THE RECORDS
□ □ □

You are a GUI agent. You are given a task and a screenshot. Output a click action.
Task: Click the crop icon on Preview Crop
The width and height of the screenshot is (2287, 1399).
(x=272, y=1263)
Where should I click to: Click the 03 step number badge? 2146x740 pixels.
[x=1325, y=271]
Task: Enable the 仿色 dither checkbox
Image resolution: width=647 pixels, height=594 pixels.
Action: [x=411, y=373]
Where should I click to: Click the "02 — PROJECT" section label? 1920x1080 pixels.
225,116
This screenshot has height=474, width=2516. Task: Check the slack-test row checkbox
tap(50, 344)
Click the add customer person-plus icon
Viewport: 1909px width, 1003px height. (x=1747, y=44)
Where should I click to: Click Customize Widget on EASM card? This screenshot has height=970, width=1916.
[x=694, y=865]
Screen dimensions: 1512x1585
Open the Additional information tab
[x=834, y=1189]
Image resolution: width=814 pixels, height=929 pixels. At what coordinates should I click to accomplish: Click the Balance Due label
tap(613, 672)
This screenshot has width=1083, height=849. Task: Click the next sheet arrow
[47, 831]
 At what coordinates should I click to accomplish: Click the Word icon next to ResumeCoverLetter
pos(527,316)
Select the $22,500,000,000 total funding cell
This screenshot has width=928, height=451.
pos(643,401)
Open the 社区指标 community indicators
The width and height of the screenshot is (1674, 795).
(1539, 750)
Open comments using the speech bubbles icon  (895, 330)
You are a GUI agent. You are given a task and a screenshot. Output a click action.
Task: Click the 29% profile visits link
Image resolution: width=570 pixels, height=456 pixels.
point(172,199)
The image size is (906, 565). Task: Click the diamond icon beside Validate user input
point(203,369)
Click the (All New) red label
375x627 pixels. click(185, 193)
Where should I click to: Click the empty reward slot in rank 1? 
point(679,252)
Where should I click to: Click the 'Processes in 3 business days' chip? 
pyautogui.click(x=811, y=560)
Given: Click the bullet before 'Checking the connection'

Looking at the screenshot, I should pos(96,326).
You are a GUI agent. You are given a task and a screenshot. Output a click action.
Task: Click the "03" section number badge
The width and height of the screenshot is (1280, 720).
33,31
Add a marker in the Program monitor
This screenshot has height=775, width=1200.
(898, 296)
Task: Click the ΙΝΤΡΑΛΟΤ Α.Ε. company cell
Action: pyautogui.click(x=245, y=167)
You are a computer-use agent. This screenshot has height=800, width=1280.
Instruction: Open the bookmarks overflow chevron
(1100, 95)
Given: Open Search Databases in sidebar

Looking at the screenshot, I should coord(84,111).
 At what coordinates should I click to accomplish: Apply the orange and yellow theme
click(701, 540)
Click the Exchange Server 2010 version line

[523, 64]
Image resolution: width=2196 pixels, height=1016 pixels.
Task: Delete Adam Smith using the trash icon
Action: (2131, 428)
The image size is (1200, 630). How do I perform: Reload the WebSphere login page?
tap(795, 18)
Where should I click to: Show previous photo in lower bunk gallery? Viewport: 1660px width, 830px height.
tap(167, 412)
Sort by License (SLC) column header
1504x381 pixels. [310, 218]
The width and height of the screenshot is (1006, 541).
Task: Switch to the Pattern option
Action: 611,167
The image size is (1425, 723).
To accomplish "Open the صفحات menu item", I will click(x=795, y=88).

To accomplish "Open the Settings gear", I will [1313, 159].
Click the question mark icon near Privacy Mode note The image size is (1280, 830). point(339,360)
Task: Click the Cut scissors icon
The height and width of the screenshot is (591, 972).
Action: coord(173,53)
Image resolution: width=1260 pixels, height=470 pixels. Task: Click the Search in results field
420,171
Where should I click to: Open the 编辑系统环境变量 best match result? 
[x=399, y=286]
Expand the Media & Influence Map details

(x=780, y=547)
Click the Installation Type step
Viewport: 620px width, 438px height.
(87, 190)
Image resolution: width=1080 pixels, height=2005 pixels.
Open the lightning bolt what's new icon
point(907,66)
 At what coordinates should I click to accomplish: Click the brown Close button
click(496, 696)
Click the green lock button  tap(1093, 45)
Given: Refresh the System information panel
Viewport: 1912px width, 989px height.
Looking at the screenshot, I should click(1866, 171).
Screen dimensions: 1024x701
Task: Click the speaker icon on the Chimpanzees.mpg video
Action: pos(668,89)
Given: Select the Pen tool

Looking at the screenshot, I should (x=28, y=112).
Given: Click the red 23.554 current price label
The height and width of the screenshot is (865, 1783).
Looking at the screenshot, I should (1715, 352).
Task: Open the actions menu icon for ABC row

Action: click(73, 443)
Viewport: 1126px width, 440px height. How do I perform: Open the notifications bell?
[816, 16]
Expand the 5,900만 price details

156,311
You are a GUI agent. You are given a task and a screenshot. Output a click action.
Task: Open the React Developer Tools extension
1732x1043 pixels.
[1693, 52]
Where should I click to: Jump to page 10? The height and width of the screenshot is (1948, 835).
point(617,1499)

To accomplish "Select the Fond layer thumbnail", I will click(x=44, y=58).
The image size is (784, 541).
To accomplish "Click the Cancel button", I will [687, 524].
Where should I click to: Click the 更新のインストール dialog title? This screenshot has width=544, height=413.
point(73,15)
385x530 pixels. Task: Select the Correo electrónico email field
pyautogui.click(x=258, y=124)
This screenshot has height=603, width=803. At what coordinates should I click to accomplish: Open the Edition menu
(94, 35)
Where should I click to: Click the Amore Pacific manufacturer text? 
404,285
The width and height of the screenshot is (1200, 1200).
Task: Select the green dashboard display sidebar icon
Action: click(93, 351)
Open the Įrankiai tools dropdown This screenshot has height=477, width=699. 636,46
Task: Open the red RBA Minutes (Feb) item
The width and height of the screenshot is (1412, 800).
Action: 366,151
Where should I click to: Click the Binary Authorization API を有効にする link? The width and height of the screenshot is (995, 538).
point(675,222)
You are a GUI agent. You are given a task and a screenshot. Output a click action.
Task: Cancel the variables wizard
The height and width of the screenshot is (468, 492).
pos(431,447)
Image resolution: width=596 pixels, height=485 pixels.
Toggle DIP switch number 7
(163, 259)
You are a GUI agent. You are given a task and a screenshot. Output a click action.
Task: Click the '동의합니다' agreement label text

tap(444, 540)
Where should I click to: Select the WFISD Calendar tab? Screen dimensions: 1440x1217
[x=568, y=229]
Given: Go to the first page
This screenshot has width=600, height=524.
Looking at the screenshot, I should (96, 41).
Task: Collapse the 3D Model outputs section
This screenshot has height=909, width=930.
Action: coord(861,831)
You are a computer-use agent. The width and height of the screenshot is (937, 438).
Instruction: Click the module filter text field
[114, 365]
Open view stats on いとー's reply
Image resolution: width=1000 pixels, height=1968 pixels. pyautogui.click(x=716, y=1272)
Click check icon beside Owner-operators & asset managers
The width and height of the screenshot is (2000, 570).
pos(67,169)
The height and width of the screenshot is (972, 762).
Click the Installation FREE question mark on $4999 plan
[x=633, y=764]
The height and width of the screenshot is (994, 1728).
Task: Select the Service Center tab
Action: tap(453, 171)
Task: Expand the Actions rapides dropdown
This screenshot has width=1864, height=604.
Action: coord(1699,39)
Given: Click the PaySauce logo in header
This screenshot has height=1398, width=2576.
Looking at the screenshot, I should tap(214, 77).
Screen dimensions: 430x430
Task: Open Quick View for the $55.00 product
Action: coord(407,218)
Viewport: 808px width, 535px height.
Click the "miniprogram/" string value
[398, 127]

□ □ □

WHAT IS BEING ASKED
Using the listing above, show every line that includes the string "dropdown".

ANSWER TO THE EXERCISE
Open the Įrankiai tools dropdown This screenshot has height=477, width=699. 636,46
Task: Expand the Actions rapides dropdown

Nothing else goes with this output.